• EXERCISE DETAILS: Please gather every line in the records below that contains the word "label", copying each line in full.

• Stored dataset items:
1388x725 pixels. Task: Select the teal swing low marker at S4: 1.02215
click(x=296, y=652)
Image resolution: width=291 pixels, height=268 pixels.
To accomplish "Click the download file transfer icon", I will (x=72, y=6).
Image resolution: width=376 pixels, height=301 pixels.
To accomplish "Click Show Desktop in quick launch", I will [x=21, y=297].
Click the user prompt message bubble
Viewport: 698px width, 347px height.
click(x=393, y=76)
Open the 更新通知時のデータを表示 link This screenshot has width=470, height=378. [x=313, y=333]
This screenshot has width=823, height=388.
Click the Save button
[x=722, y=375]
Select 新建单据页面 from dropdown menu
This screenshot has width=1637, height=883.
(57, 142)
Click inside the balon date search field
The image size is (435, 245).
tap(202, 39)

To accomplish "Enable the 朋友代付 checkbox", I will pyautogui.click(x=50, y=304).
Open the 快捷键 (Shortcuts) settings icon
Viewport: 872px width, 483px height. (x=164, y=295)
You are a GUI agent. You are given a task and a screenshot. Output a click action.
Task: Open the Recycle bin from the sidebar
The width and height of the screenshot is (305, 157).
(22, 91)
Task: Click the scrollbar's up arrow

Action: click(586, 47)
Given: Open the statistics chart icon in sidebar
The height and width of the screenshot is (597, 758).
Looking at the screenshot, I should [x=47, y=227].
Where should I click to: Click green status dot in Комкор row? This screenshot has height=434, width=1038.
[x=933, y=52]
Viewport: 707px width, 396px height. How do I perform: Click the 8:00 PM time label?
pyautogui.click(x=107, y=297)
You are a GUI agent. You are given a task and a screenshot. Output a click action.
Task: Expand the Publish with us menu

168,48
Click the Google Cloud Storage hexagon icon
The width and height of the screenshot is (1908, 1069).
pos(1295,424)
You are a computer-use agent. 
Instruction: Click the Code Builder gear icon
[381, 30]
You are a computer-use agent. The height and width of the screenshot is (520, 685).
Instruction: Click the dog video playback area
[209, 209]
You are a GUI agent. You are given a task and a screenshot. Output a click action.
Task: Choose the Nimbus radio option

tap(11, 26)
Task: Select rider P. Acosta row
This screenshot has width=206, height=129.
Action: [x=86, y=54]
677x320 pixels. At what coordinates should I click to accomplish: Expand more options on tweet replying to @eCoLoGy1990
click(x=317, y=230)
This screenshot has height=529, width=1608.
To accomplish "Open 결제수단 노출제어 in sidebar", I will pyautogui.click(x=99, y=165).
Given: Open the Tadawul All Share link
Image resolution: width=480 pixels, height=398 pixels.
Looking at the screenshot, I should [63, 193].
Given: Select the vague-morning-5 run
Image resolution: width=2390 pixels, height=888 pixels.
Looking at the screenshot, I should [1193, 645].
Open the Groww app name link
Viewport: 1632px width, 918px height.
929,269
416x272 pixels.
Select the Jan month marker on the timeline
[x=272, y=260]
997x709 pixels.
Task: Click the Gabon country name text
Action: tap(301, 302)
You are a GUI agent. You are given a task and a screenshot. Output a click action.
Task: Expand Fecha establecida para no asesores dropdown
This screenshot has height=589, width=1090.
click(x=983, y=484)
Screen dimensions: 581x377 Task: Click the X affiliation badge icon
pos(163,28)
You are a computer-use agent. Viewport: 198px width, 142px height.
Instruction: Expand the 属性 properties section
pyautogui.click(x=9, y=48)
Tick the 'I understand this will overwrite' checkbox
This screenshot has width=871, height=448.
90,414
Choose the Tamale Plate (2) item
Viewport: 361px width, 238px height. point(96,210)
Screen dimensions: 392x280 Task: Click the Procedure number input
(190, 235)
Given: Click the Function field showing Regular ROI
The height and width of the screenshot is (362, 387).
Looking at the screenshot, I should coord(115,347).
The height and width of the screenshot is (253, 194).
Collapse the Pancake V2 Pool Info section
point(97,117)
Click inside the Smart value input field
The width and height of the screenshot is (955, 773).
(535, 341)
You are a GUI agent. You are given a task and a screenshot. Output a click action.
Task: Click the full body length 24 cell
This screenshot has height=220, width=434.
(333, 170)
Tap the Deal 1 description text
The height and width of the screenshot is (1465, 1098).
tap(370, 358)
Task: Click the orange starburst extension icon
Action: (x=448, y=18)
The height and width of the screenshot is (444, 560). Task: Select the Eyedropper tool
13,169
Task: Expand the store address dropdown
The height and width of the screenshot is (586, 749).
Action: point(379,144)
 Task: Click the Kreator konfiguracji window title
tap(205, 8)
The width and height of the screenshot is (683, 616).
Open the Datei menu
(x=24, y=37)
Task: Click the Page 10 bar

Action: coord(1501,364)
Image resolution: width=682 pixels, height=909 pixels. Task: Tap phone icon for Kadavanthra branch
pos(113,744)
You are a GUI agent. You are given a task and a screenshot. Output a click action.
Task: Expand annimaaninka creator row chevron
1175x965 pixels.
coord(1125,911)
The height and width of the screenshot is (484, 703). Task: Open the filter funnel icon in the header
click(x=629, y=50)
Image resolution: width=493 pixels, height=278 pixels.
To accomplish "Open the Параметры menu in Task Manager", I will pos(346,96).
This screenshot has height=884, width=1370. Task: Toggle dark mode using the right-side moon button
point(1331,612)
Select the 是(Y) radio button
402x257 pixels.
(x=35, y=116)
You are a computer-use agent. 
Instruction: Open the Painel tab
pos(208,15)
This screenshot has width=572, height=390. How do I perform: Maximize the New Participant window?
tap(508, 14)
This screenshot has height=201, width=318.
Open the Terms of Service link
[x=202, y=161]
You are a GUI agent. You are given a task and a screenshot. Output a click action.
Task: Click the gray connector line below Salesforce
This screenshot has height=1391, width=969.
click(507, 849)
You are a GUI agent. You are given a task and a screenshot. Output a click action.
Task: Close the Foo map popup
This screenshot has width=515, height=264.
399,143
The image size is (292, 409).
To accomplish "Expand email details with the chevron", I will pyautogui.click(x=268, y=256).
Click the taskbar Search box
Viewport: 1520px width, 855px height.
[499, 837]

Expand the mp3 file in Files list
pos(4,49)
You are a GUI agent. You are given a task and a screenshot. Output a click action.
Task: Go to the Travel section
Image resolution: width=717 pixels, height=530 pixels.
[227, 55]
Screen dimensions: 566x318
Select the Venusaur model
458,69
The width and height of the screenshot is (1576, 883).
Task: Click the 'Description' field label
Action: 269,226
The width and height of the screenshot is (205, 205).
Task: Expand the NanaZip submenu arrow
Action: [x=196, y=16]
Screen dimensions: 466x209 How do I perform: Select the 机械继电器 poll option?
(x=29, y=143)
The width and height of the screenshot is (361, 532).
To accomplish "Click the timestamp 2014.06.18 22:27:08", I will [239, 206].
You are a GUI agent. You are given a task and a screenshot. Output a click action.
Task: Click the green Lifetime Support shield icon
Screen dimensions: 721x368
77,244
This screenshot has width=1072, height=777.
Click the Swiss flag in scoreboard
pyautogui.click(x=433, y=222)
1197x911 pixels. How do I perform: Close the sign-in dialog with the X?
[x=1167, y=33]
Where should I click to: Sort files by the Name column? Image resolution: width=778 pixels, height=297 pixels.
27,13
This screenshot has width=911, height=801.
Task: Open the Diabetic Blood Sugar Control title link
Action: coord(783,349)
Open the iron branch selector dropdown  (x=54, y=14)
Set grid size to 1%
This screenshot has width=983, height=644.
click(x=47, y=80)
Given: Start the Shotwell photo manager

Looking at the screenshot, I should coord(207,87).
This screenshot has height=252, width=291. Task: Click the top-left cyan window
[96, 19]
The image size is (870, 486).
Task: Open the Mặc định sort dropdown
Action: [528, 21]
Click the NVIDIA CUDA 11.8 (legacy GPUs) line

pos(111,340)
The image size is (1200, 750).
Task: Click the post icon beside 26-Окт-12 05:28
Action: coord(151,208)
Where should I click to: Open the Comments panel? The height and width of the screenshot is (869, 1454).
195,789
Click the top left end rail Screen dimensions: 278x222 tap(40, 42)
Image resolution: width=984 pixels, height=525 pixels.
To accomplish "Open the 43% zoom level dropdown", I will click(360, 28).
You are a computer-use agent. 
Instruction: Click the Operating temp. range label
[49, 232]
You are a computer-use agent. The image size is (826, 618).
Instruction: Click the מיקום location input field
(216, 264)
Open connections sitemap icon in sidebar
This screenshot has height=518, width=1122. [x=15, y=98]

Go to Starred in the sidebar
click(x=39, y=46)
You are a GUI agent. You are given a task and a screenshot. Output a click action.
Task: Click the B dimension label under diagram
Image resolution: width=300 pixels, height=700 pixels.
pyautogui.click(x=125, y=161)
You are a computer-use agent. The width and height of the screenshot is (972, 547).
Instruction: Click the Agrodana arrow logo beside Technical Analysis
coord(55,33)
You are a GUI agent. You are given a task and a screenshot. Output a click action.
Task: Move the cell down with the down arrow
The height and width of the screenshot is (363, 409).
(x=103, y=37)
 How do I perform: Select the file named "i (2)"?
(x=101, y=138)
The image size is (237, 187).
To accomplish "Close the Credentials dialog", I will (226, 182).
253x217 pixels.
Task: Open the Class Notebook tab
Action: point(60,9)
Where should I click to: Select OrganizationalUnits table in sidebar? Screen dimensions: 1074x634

• SOLUTION:
Viewport: 707px width, 396px height. How do I perform: Click the 8:00 PM time label?
Task: Click the 'Description' field label
Instruction: Click the Operating temp. range label
Task: Click the B dimension label under diagram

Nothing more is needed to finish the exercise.